▶ _Data to process_

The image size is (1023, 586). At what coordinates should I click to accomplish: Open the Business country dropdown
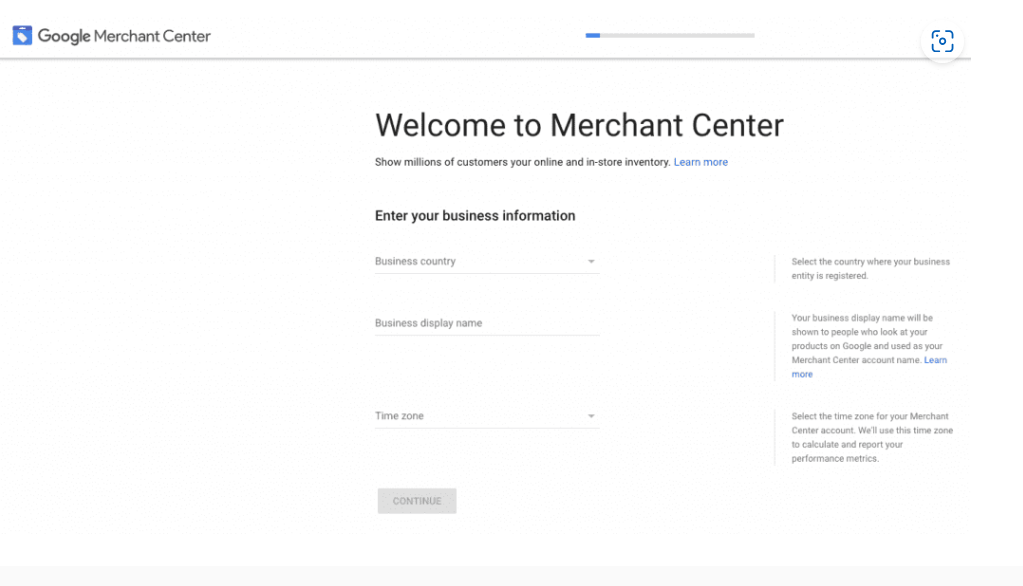pos(486,261)
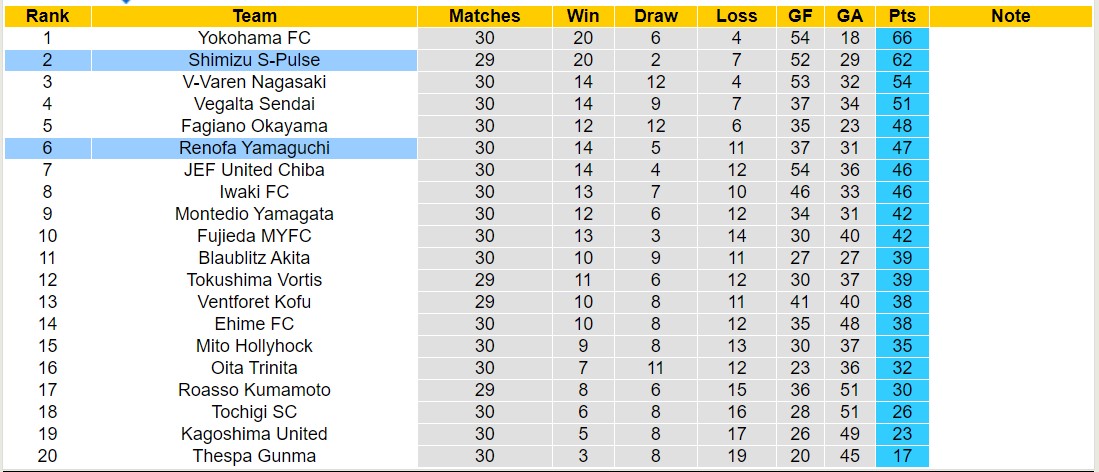Open the Ventforet Kofu team link
Viewport: 1099px width, 472px height.
coord(254,302)
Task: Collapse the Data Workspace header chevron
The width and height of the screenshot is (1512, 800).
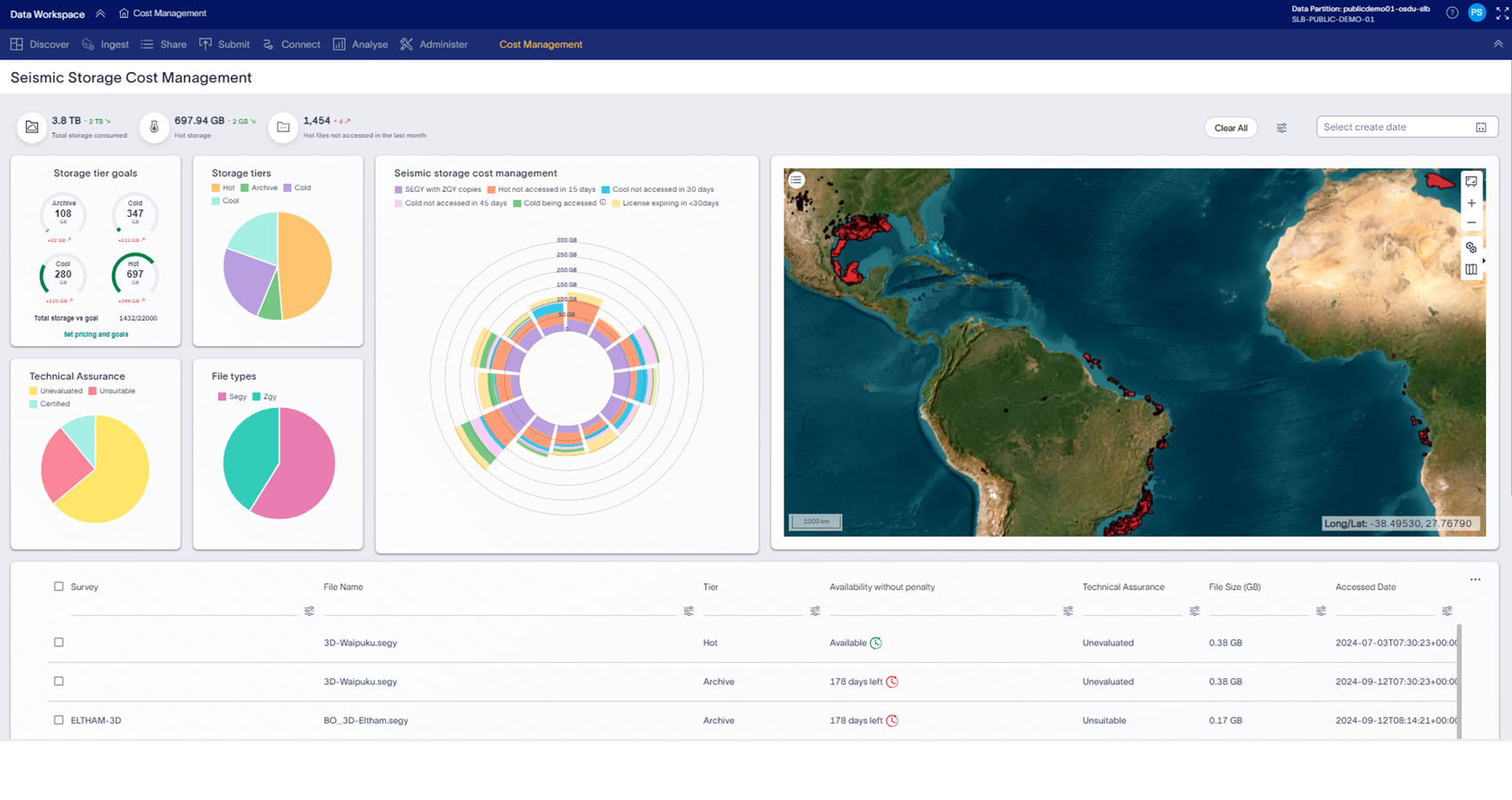Action: (101, 13)
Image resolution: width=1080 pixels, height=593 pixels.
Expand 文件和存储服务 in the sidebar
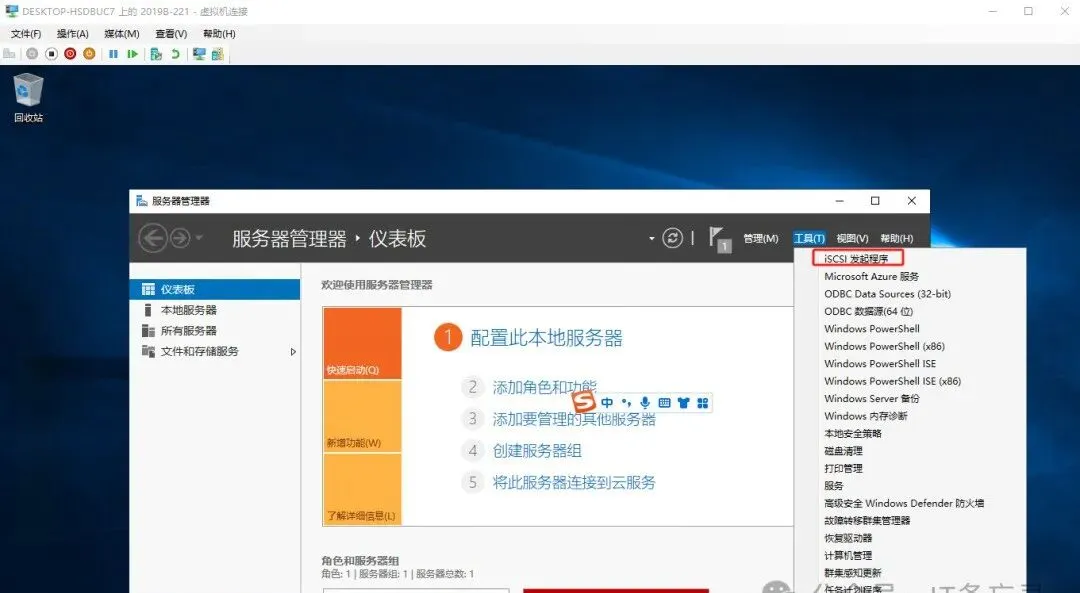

▶ _To do_
Retype exactly, and only, the lines from the one containing "The width and" through the end of the material, leaving aside every picture.

▶ _Result for this exercise_
The width and height of the screenshot is (1512, 800).
Action: (101, 13)
Image resolution: width=1080 pixels, height=593 pixels.
Expand 文件和存储服务 in the sidebar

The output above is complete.